Uma
vida dedicada à diversidade sexual
Tia, da próxima vez a senhora traz
batom e esmalte ?”, pediu
a travesti de rua depois de receber a refeição diária que uma querida
amiga aí de São Paulo
distribui aos necessitados.
Perplexa, me ligou no dia seguinte, querendo saber como alguém vivendo naquele
nível de miséria ainda poderia pensar em supérfluos e em vaidades. Respondi que
aquela era uma tentativa quase final de preservar a auto estima em meio à marginalidade.
Em manifestação na porta da Prefeitura de Barcelona, vi dezenas de
prostitutas esconderem o rosto para as câmeras de TV, enquanto as drag queens,
transexuais e travestis de caras limpas e descobertas gritavam palavras de
ordem pelos seus legítimos direitos.
A gente conhece a imagem definida de
personalidades bem sucedidas – após enormes sofrimentos durante a transição -
como Cocinnelle, Christine Jorgensen e as nossas Isabelita dos Patins, Rogéria,
Roberta Close e Mayte Schneider, embora cenas mostradas pela mídia muitas vezes
façam questão de enfocar detalhes embaraçosos e que parecem chocantes para o
povão conservador.
Por
trás de cada drama íntimo bem sucedido
ou da esperança de fechar a dolorosa charada hormonal e psicológica dos TTs, está a figura iluminada do Dr. Harry Benjamin.
Anjo da Guarda
Sexólogo
alemão naturalizado norte americano, muito conhecido por seu trabalho pioneiro
com a transexualidade, morreu aos 101 anos (24 de agosto de 1986)

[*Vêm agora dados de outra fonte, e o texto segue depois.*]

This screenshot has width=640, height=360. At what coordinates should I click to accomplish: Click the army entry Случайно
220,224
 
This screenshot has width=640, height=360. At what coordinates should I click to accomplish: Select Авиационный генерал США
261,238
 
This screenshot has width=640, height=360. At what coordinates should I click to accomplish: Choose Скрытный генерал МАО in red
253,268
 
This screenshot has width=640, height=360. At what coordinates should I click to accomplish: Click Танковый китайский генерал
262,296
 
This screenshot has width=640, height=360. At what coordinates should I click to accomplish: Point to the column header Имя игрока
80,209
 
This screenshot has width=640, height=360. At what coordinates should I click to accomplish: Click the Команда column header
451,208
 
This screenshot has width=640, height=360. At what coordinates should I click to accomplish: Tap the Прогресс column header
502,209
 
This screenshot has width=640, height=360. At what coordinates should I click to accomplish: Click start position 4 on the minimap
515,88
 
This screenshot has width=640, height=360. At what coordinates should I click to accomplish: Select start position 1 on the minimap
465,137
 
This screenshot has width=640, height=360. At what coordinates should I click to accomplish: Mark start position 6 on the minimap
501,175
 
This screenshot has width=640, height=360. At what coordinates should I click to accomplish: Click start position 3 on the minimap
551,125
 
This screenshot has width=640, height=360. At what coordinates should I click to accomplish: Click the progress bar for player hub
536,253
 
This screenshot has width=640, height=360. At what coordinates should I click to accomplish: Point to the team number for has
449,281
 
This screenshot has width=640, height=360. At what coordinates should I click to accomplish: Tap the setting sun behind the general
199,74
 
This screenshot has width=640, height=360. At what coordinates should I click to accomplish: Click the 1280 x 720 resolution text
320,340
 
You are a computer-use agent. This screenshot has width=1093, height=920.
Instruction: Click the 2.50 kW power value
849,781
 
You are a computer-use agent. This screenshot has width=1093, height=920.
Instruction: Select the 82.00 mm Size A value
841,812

depois de ter dedicado a vida inteira a desmitificar o que costuma ser tratado
como estigma.
Harry
Benjamin nasceu em Berlim, em 12 de Janeiro de 1885.
Já na
Universidade de Tübingen sentiu-se atraído pelos mistérios da sexualidade,
levado pelo grande amigo Magnus Hirschfeld (1868-1935) cuja famosa monografia publicada em 1910, define o travestismo como uma
escolha particular e pelo endocrinologista vienense Eugen Steinach, especialista em
geriatria que foi o primeiro a estudar o papel do estrogêno e da
testosterona na produção das
características sexuais secundárias.
Benjamin
tornou-se um “gerontoterapista”, usando medicação injetável para
rejuvenescer e estimular a libido
dos pacientes.
Terminados
os estudos médicos em 1912, seguiu para os Estados Unidos para uma
especialização em Pneumologia. Ao retornar à Alemanha, no início da Primeira
Guerra Mundial, seu navio
interceptado e levado para a Inglaterra,
Sua condição
de cidadão alemão levou-o, por pouco tempo, à prisão. Logo, retornou para
os Estados Unidos, tornou-se
cidadão norte-americano e abriu um consultório de grande respeitabilidade e
reputação.
Nos anos 40, passando um verão em São Francisco, aproveitou para se inteirar
das novidades na administração de medicação hormonal e percebeu que seus
colegas se recusavam a administrá-la aos transgêneros.
Quando
da cirurgia de Christine Jorgensen
na Dinamarca, viu-se no centro das discussões sobre transsexualidade (termo
cunhado por David O. Cauldwell, em 1949).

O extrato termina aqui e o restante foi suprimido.